Extrait du document –
━━━━━━━━━━━━━━━━━━━━

Cette évaluation aboutit à l'élaboration, par l'équipe pluridisciplinaire, d'un plan personnalisé de compensation dans lequel la PCH mais aussi tout autre droit ou prestation peut s'insérer. La personne handicapée ou son représentant légal donnent leur avis ce plan, avant qu'il ne soit soumis à la commission des droits et de l'autonomie des personnes handicapées (CDAPH) pour décision22(*). Fait inédit en matière d'attribution de prestation, la personne handicapée est concertée du début à la fin du processus d'attribution de la PCH.

b) Une prestation unique et universelle

L'ambition de la PCH s'illustre également par son caractère universel : elle est attribuée sans condition de ressources, même si les revenus sont pris en compte pour déterminer le taux de prise en charge (100 % si les ressources annuelles de la personne sont inférieures ou égales à 30 398,54 euros, 80 % si elles sont supérieures). Au total, en 2023, on dénombre 350 811 bénéficiaires de la PCH, dont 317 836 adultes et 32 975 enfants23(*).

Par souci de simplification, la PCH a remplacé une panoplie d'aides et d'allocations. Parmi elles figurait notamment l'allocation compensatrice pour tierce personne (ACTP)24(*), principal dispositif d'aide humaine délivré par les départements aux personnes handicapées. Les bénéficiaires de l'ACTP âgés de moins de 60 ans en 2006 ont eu la possibilité de conserver leurs droits à cette allocation, ou d'opter pour la PCH.

Pour être éligible à la PCH, deux conditions sont requises :

- une condition de perte d'autonomie : rencontrer une difficulté absolue pour réaliser une activité importante du quotidien (par exemple, se laver ou s'habiller) ou une difficulté grave pour réaliser au moins deux activités importantes du quotidien ;

- et une condition d'âge : avoir moins de 60 ans, sauf si les conditions d'attribution étaient déjà remplies avant cet âge.

━━━━━━━━━━━━━━━━━━━━

Données enregistrées –
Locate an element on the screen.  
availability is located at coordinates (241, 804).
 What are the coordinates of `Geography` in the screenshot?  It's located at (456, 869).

━━━━━━━━━━━━━━━━━━━━

Objectif A –
Répondez aux questions suivantes à partir de l'extrait sur la PCH :
(i) À quelle commission le plan personnalisé de compensation est-il soumis pour décision ?
(ii) Combien d'enfants comptait-on parmi les bénéficiaires de la PCH en 2023 ?
(iii) Quelle est la condition d'âge requise pour être éligible à la PCH ?
Objectif B –
Indiquez si chaque affirmation concorde avec l'extrait sur la PCH, en justifiant par une citation :
(i) La PCH est attribuée sous condition de ressources.
(ii) L'ACTP était délivrée par les départements.
(iii) Le taux de prise en charge est de 80 % lorsque les ressources annuelles sont inférieures ou égales à 30 398,54 euros.
Objectif C –
Poursuivez l'extrait sur la PCH après sa dernière phrase.
Les données enregistrées forment un matériau indépendant de l'extrait sur la PCH.

Résultat A –
(i) À la commission des droits et de l'autonomie des personnes handicapées (CDAPH).
(ii) 32 975 enfants.
(iii) Avoir moins de 60 ans, sauf si les conditions d'attribution étaient déjà remplies avant cet âge.

Résultat B –
(i) Non : « elle est attribuée sans condition de ressources ».
(ii) Oui : « principal dispositif d'aide humaine délivré par les départements aux personnes handicapées ».
(iii) Non : « 100 % si les ressources annuelles de la personne sont inférieures ou égales à 30 398,54 euros ».

Résultat C –
La PCH, qui est versée mensuellement, est attribuée pour une durée minimale d'un an et pour une durée maximale de 10 ans. Elle peut être attribuée à vie si l'état de santé de la personne n'est susceptible d'aucune amélioration.

c) Une prestation qui permet de couvrir des besoins de nature très différente

La PCH est constituée de cinq éléments, qui permettent de couvrir les charges afférentes :

- à l'aide humaine, y compris, le cas échéant, celle apportée par les aidants familiaux ;

- aux aides techniques (fauteuil roulant, aide auditive, adaptations informatiques...), souvent financées en complément d'une prise en charge par la sécurité sociale et parfois d'une mutuelle ;

- à l'aménagement du logement et du véhicule (mise en accessibilité d'une douche ou d'un poste de conduite ou encore frais de déménagement) ainsi qu'à d'éventuels surcoûts résultant du transport ;

- aux aides spécifiques ou exceptionnelles, comme celles relatives à l'acquisition ou à l'entretien de produits liés au handicap ;

- et à l'attribution et à l'entretien d'une aide animalière25(*).

En 2021, la PCH « aide humaine » représente près de la moitié (47,6 %) des attributions. Il s'agit de l'élément de la PCH le plus fréquemment attribué, pour les personnes qui sont à domicile comme pour celles qui résident en établissement, et quel que soit leur âge.

Elle permet de financer une assistance pour les actes essentiels de l'existence (entretien personnel, déplacements, participation à la vie sociale), une surveillance régulière, un soutien à l'autonomie, des frais supplémentaires pour l'exercice d'une activité professionnelle ou d'une fonction élective ou l'exercice de la parentalité26(*).

Répartition, en pourcentage, des éléments de la PCH attribués en 2021

Source : Rapport d'évaluation des politiques de sécurité sociale (2024)

Pour chacun des éléments de la PCH, les conditions de prise en charge sont fixées par arrêté.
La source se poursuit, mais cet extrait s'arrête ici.